Lay out the lines of the entries below as a Markdown table with the columns Row and Line, numbering each row and skipping blank lines. Leave the pictures out.

"""

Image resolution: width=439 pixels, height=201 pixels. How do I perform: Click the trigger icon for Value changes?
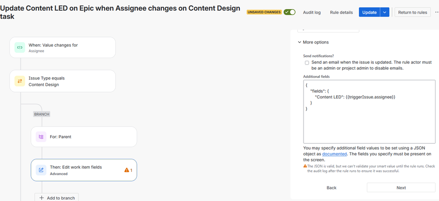(x=20, y=47)
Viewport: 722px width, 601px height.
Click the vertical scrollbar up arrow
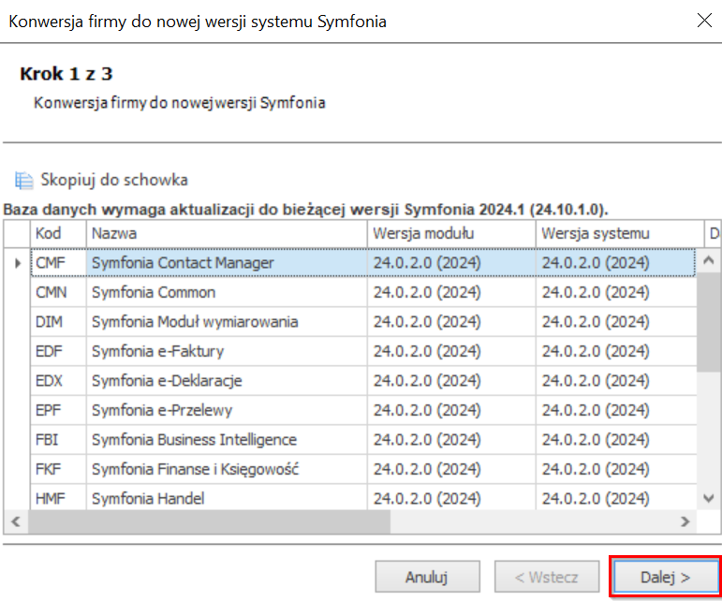pyautogui.click(x=709, y=260)
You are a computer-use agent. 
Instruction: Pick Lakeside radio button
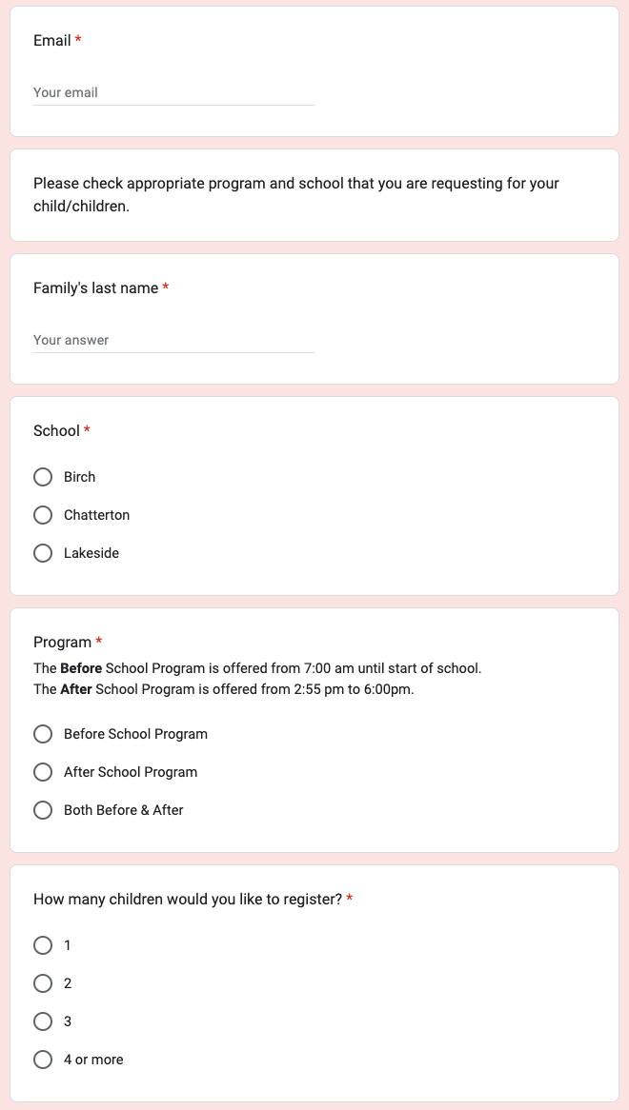tap(43, 553)
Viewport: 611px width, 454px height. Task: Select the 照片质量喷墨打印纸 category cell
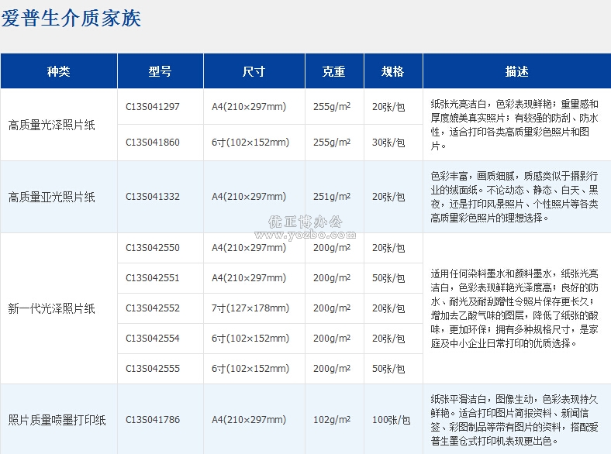tap(57, 420)
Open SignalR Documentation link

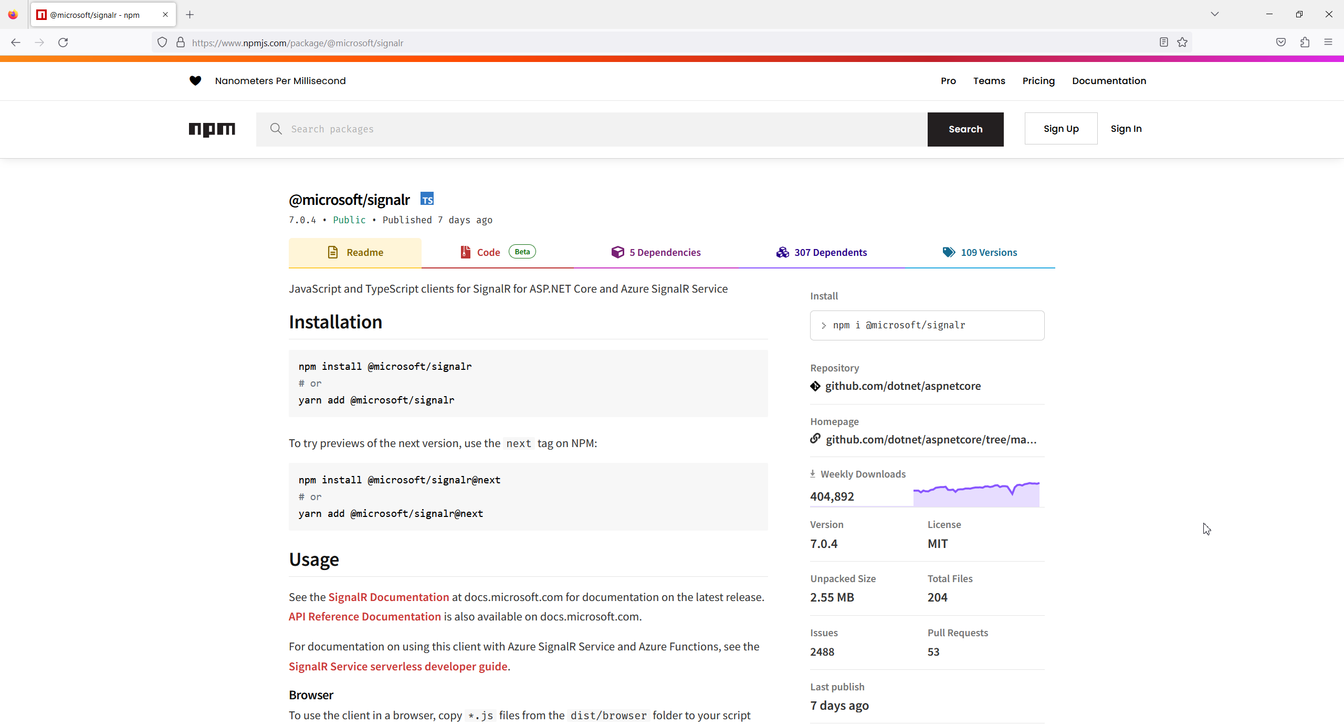point(389,597)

"""

Reply to the task:
| Row | Line |
|---|---|
| 1 | Image resolution: width=439 pixels, height=201 pixels. How do I perform: Click the trigger icon for Value changes? |
| 2 | (x=20, y=47) |
| 3 | Viewport: 722px width, 601px height. |
| 4 | Click the vertical scrollbar up arrow |
| 5 | pyautogui.click(x=709, y=260) |
| 6 | You are a computer-use agent.  |
| 7 | Instruction: Pick Lakeside radio button |
| 8 | tap(43, 553) |
| 9 | Viewport: 611px width, 454px height. Task: Select the 照片质量喷墨打印纸 category cell |
| 10 | tap(57, 420) |
| 11 | Open SignalR Documentation link |
| 12 | point(389,597) |